Page extract:

────────────────────

Handwoven antler baskets come in many shapes and sizes. Since no two antlers are the same, no two antler baskets will ever be the same, similar, maybe, but not the same. Deer and Elk antlers are naturally shed each year about February/March. Almost any muledeer, whitetail deer, elk or moose antler will do.    

 

    

The ribbed style of weaving is what I use when constructing a basket. I prefer to incorporate the antler into the framework of the basket by drilling holes thru the antler and inserting the round reed thru the antler, thereby, making the antler an integral part of the basket. Many baskets are made first, or boughten and then an antler is tied on with leather lacing, while very nice looking, it is nothing compared to the workmanship of a truly handwoven antler basket.

I drill my first hole completely thru the base of the antler above the burr. I then run my reed thru the basket and determine the basic framework best suited to the curvature of the basket. I usually drill 3-5 more partial holes about one quarter inch deep. Then if need be, I'll drill a hole opposite, usually in the tip area of the antler. This is where I decide the depth of the basket. Choose your reed and lashing and secur the ends to the basket.

 

Then begin weving about 2-4" or until the space between  the reeds is one to two  fingers in width. You can then add more ribs. I use 3/8" reed for a tighter weave and a stronger basket. A beautiful accent is to vary the width of the reed.  I also add ribs so very rarely is there a space between the ribs that is wider than two fingers width.

────────────────────

Material provided:
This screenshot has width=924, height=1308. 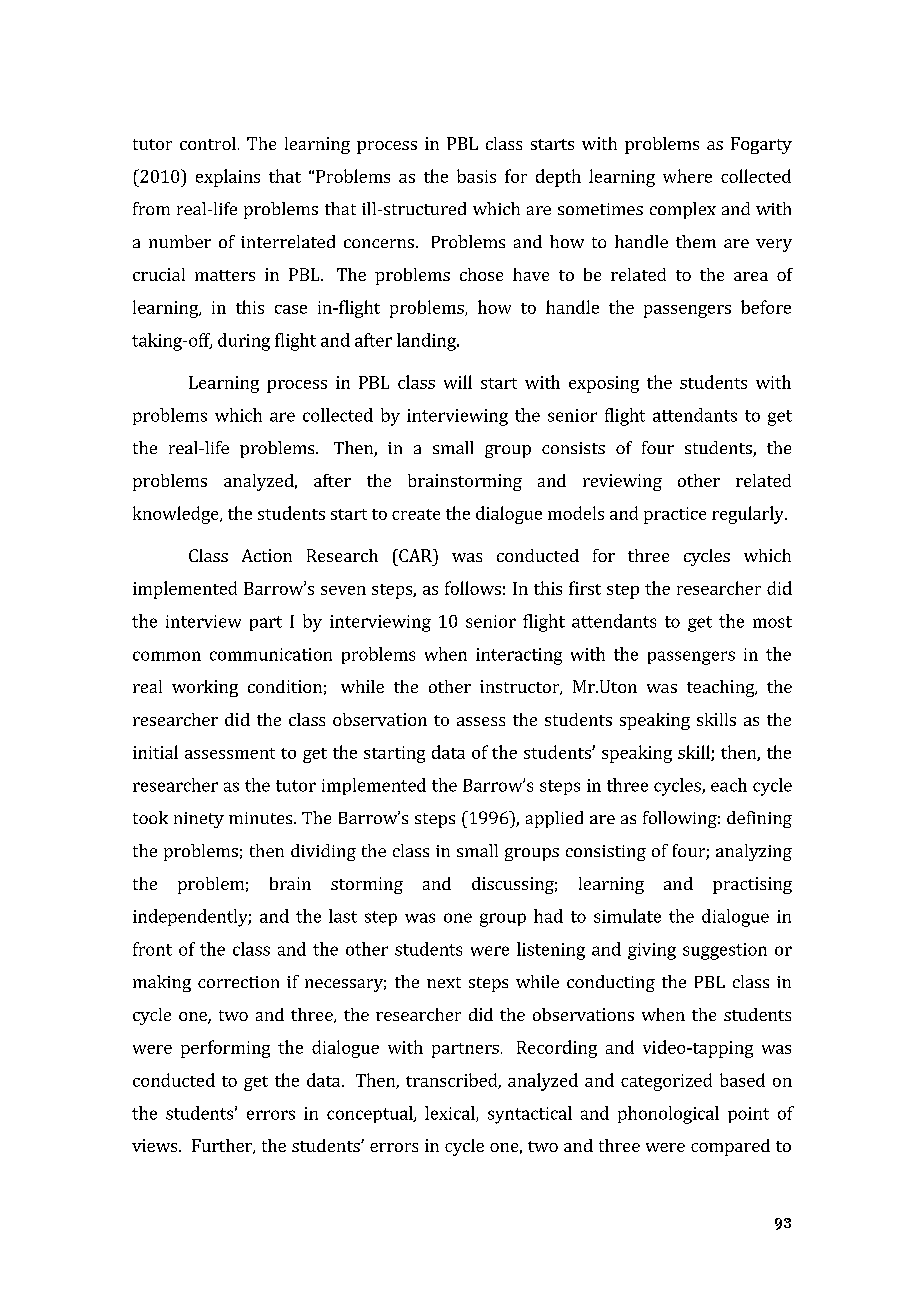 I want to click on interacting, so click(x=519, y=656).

────────────────────

Exercises to complete:
- 1) Reproduce the antler basket text from "Handwoven antler baskets" up to and including "handwoven antler basket.".
- 2) Translate this sentence from the antler basket text into French: "Deer and Elk antlers are naturally shed each year about February/March."
The data after the antler basket text is separate material.

Task-by-task outputs:
- 1)
Handwoven antler baskets come in many shapes and sizes. Since no two antlers are the same, no two antler baskets will ever be the same, similar, maybe, but not the same. Deer and Elk antlers are naturally shed each year about February/March. Almost any muledeer, whitetail deer, elk or moose antler will do.    

 

    

The ribbed style of weaving is what I use when constructing a basket. I prefer to incorporate the antler into the framework of the basket by drilling holes thru the antler and inserting the round reed thru the antler, thereby, making the antler an integral part of the basket. Many baskets are made first, or boughten and then an antler is tied on with leather lacing, while very nice looking, it is nothing compared to the workmanship of a truly handwoven antler basket.

- 2) Les bois de cerf et de wapiti tombent naturellement chaque année vers février/mars.